戸がさらに広く開かれ、さっきの女よりさらに白い中年の女性が姿を見せた。
「何だい、あんた。子供が来るような所じゃないよ、さっさと帰りな」
女主人の着ている亜麻織の布は薄く、足先から太腿のかなり際どい部分まで、すっかり透けて見えていた。見ないように眸を上げても、白い上衣の胸元ははだけて羽織っているだけのようだった。その白い胸の谷間を一筋の汗が流れた。
ジグリットはどぎまぎしながら、何度も眸を瞬かせて言った。
「こんな時間に来てしまって、すみません」
ジグリットが礼儀として謝ると、女はものの見事に吐き捨てた。
「ああ、そうだよ。こんな時間だってのに、何の用だい?」
ジグリットが以前働いていたナターシのことを訊ねると、女主人は「ああ」と口を開いて、思い出すように宙を見上げた。

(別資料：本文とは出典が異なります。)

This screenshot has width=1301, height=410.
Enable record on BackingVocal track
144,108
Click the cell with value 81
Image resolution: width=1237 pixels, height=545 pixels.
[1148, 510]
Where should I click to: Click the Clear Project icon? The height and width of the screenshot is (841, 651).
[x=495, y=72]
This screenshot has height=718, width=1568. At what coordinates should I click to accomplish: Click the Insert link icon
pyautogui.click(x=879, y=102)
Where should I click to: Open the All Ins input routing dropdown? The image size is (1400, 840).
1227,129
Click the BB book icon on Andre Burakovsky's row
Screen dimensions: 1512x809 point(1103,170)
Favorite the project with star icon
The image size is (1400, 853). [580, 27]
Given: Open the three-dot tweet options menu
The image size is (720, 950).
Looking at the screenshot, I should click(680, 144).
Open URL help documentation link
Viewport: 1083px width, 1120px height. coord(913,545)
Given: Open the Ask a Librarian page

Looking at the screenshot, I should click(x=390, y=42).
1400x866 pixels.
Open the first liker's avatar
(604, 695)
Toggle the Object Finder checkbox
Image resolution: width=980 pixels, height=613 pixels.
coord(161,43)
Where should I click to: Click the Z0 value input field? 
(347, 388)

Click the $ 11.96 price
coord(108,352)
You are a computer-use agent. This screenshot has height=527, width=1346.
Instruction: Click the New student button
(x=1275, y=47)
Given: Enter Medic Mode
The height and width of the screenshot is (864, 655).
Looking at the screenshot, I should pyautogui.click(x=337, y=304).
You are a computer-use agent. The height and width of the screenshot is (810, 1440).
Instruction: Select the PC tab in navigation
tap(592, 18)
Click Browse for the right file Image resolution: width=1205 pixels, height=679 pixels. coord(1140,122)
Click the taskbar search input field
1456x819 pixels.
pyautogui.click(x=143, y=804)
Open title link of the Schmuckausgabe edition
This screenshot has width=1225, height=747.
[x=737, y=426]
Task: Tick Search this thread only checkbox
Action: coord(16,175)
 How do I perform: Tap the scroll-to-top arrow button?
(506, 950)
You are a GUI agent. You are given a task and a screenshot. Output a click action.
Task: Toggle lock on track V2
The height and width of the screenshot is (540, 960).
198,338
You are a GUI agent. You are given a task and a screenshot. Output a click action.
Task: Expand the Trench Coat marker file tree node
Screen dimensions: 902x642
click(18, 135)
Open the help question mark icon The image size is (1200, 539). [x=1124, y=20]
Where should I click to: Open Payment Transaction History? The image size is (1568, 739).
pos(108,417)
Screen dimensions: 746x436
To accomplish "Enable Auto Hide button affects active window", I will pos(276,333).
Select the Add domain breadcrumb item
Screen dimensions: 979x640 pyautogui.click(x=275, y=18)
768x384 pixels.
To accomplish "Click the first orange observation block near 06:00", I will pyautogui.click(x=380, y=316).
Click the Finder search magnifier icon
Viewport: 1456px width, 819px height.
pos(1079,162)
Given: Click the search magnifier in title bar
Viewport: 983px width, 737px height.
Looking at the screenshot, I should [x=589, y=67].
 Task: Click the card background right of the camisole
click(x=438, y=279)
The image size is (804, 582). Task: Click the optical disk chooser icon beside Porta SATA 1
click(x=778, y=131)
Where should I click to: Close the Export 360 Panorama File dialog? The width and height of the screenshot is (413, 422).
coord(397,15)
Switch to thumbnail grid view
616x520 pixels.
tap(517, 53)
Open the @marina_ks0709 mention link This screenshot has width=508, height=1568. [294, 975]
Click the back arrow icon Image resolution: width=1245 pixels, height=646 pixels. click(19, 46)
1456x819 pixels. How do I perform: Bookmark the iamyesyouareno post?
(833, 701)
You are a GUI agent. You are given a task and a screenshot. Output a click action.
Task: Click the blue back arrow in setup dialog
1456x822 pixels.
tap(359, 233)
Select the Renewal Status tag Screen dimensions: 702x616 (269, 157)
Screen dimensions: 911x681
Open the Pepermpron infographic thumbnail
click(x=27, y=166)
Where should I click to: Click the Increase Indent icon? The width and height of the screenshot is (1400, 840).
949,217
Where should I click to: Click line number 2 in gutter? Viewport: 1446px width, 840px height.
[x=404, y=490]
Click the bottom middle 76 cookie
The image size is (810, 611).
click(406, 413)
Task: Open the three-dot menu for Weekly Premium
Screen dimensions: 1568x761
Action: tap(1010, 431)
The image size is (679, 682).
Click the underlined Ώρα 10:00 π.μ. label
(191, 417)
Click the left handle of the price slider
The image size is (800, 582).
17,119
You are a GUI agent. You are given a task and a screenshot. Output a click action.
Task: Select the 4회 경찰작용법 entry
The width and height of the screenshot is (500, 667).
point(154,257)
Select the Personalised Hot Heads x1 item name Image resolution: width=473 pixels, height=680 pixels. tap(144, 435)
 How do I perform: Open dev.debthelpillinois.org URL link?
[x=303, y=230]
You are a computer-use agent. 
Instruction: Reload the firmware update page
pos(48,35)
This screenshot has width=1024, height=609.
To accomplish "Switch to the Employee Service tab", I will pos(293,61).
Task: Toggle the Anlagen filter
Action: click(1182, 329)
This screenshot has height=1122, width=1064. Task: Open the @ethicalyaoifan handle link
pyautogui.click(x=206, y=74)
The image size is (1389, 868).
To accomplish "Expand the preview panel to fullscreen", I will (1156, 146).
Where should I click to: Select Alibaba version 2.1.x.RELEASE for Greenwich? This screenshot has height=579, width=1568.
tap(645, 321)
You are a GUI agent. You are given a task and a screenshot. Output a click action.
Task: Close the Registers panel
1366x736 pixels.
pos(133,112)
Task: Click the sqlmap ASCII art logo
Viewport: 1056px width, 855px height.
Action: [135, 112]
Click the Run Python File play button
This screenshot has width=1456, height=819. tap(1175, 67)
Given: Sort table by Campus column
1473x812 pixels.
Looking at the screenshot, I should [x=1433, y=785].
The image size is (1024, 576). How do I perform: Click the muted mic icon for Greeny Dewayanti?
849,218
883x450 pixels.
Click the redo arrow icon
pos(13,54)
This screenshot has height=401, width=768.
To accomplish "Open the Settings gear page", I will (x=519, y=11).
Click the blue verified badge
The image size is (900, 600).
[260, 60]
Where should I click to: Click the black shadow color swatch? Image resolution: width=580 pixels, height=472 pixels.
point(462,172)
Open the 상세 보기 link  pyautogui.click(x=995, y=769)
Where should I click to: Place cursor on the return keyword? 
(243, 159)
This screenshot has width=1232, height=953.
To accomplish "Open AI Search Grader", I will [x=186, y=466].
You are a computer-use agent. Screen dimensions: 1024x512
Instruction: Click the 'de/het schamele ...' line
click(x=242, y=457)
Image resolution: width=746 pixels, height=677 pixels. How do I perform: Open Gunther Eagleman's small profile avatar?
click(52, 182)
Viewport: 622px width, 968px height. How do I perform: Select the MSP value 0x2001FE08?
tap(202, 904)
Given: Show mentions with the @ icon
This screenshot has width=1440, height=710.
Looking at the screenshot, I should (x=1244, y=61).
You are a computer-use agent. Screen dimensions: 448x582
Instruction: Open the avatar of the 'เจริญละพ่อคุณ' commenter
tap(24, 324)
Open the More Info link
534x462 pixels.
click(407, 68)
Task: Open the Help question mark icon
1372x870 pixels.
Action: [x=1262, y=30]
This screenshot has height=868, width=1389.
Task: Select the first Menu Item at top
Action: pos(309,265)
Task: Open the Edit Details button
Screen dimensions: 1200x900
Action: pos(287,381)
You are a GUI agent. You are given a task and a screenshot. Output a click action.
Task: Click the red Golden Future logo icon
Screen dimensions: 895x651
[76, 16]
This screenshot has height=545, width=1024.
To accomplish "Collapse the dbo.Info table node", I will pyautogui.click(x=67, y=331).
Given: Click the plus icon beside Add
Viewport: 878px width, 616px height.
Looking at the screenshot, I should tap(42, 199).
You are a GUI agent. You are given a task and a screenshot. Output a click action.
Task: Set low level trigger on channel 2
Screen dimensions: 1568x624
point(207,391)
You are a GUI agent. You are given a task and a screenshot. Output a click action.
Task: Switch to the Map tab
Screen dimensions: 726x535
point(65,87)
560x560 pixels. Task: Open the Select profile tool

「あの子ね」と女主人は言って、ジグリットを見た。「なんだ、あんな子供のくせに、男がいたのかい」
失礼な口を利く彼女にジグリットは眉をしかめた。
「まぁ、可哀相な子だったね。バルメトラが拾ってやんなきゃ死んでたよ」
「バルメトラ?」
「火事で顔が焼けちまったあの子を拾って、母親みたいに看病してさ」
「・・・・・・」
ジグリットには話がまったく見えなかった。だが、ナターシが生きていることだけはわかった。
「彼女はどこにいるんです? ナターシに会いに来たんです」
女主人は値踏みするように、またジグリットをじろじろ見た。
「バルメトラと一緒に出て行っちまったよ。せっかく長い間、うちで面倒見てやったってのにさ。本当に揃って恩知らずなやつらだよ。二人とも、もうここにはいないね」
話は終わったとばかりに、女主人は戸口に入った。
「待ってください! 行ったってどこへ? 二人はどこに行ったんです!?」
「そんなことまで知らないね」
女主人は乱暴に戸を閉め、ジグリットは暗い裏口の隘路に取り残された。
――バルメトラ?
――母親のように?
――それに・・・・・・顔が焼けたって!?
ジグリットは茫然とそこに立って、女主人がまた出てきてくれないかと思ったが、やはりそこはいつまでも暗いままだった。